Belgium's Financial Services and Markets Authority (FSMA) published a warning about six crypto-asset service providers operating without authorization, days after the European Union's Markets in Crypto-Assets Regulation (MiCA) transitional period closed on December 30.
The FSMA added the firms to its public list of fraudulent or unregistered crypto operators. The regulator did not name the six providers in its disclosure, limiting immediate consumer visibility into which entities face scrutiny.
MiCA, which took effect in June 2023, requires crypto firms offering custodial, exchange, or advisory services across the EU to obtain a license from their national regulator or face enforcement action. The December 30 deadline marked the end of a transitional grace period that allowed some providers to continue operations while completing the compliance process.

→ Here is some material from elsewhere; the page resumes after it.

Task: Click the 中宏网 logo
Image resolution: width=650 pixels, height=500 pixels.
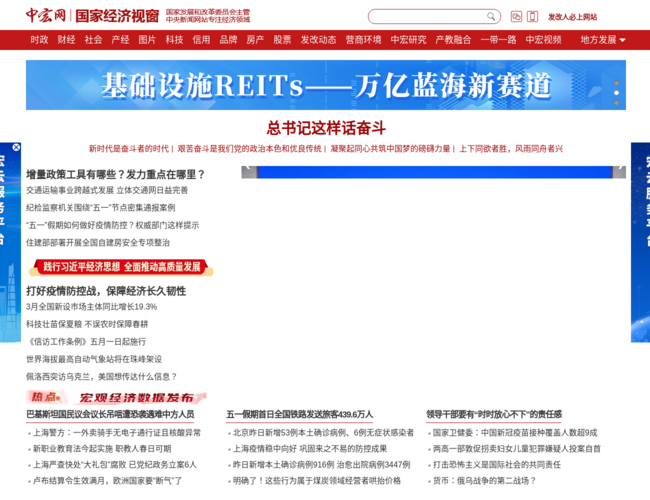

Belgium's move reflects pressure across EU member states to identify and publicize non-compliant operators as the regulatory framework hardens. The FSMA's fraud alert itself does not automatically block these firms from conducting business, but it signals to banks and payment processors that serving them carries elevated risk. That can make it harder for unlicensed providers to access banking rails needed to convert fiat currency or settle customer withdrawals.

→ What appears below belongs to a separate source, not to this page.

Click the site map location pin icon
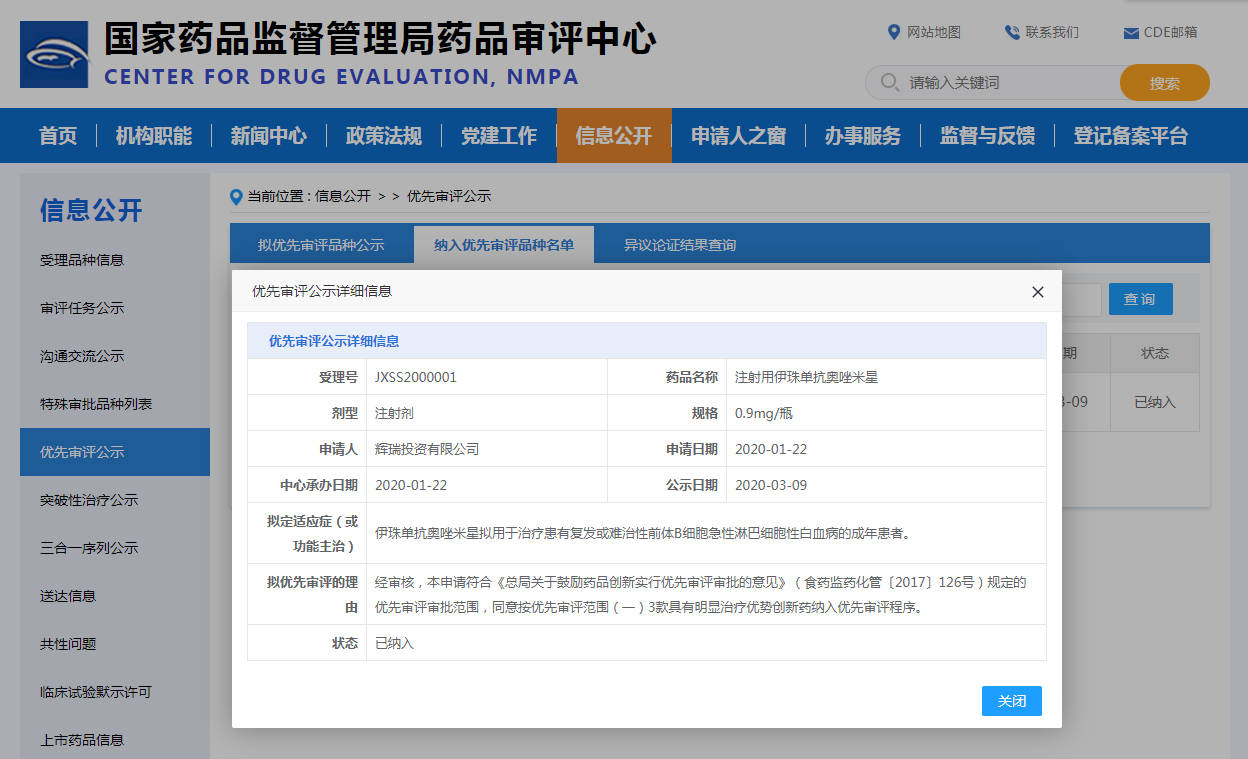Screen dimensions: 1248x759 [x=894, y=32]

The regulator did not specify whether these six firms had applied for MiCA licenses and been rejected, or whether they had simply ignored the requirement. Clarity on that distinction would help assess whether the FSMA is primarily chasing bad actors or newly non-compliant operators caught flat-footed by the deadline.
Other EU jurisdictions have taken similar steps. National regulators have published their own warnings and, in some cases, pursued enforcement actions against unauthorized providers. The pattern suggests member states are not treating MiCA compliance as advisory.
Consumers and institutional clients using any of these six firms now face elevated counterparty and custody risk. The FSMA urged anyone holding assets with an unregistered provider to withdraw funds and move to a licensed operator. Readers with exposure should cross-check service provider licenses on the FSMA's official registry or contact the regulator directly.